Input data:
▼▼▼
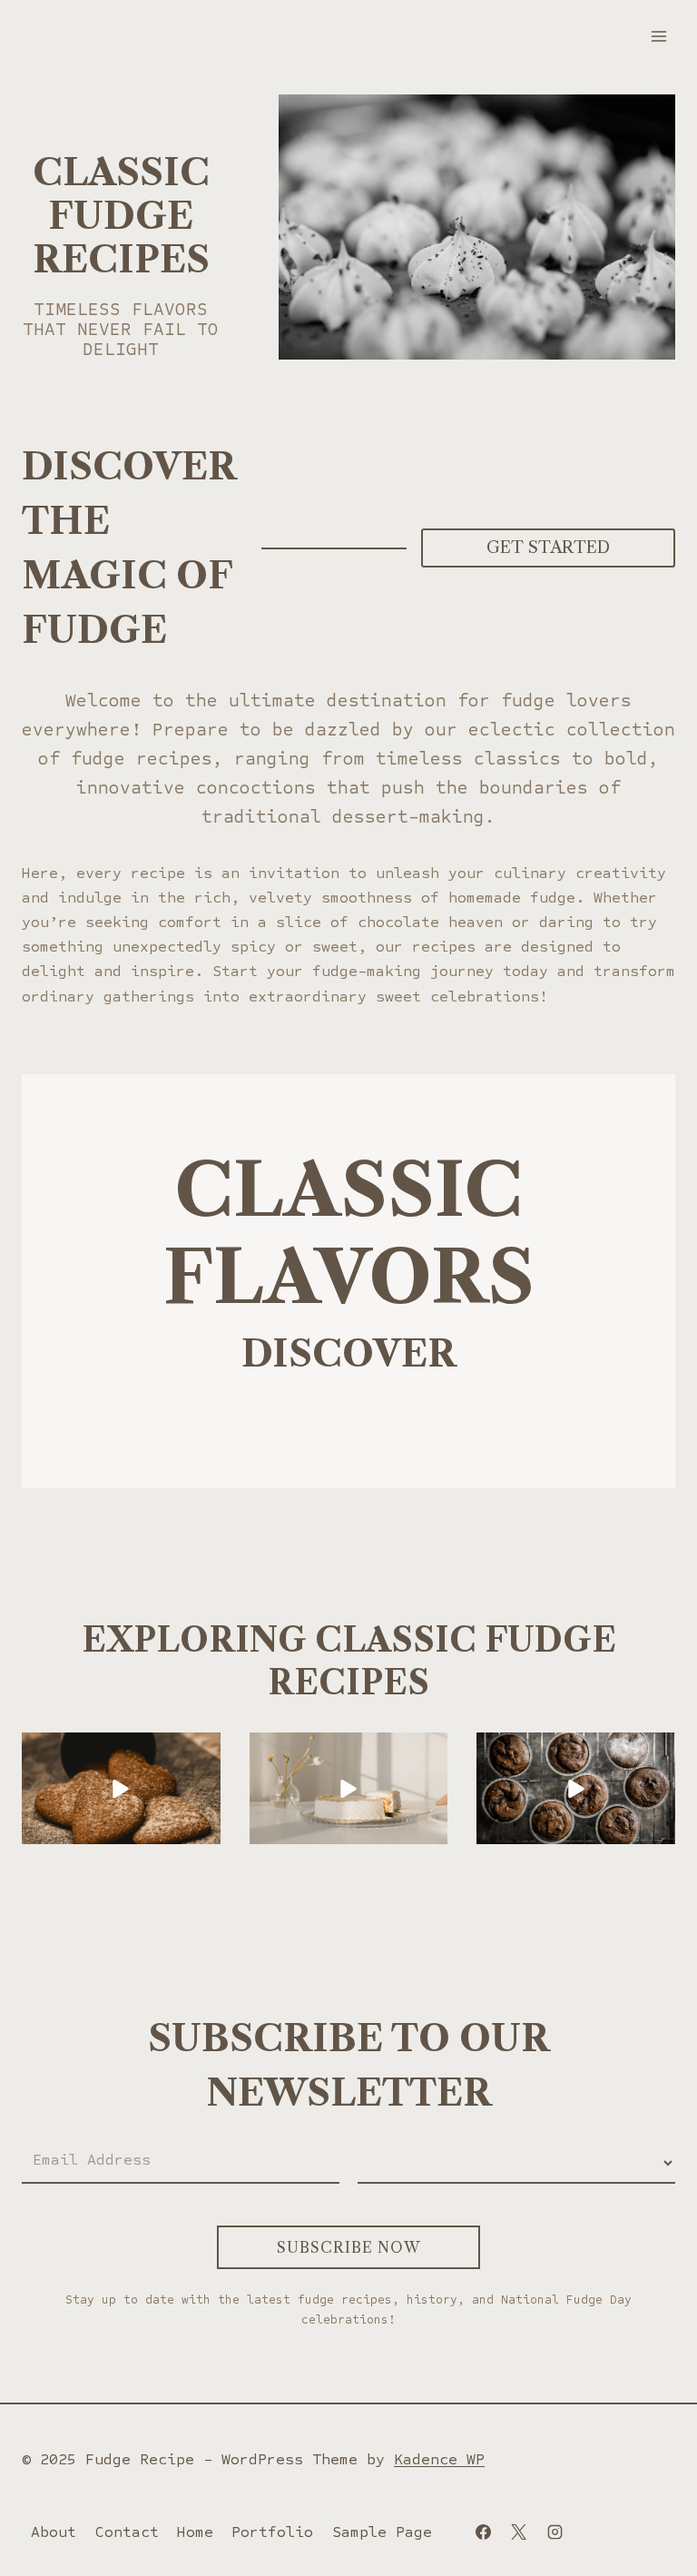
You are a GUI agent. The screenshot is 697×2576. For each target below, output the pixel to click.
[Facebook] (483, 2531)
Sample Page (382, 2531)
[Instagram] (554, 2531)
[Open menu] (658, 36)
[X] (519, 2531)
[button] (121, 1788)
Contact (127, 2531)
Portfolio (272, 2531)
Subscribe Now (348, 2247)
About (53, 2531)
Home (195, 2531)
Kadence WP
▲▲▲
Exercise goal: Print all the entries exactly as they appear, without the pictures.

Response area:
You are a GUI agent. The screenshot is 697×2576. For each target below, output the pixel to click.
[Facebook] (483, 2531)
Sample Page (382, 2531)
[Instagram] (554, 2531)
[Open menu] (658, 36)
[X] (519, 2531)
[button] (121, 1788)
Contact (127, 2531)
Portfolio (272, 2531)
Subscribe Now (348, 2247)
About (53, 2531)
Home (195, 2531)
Kadence WP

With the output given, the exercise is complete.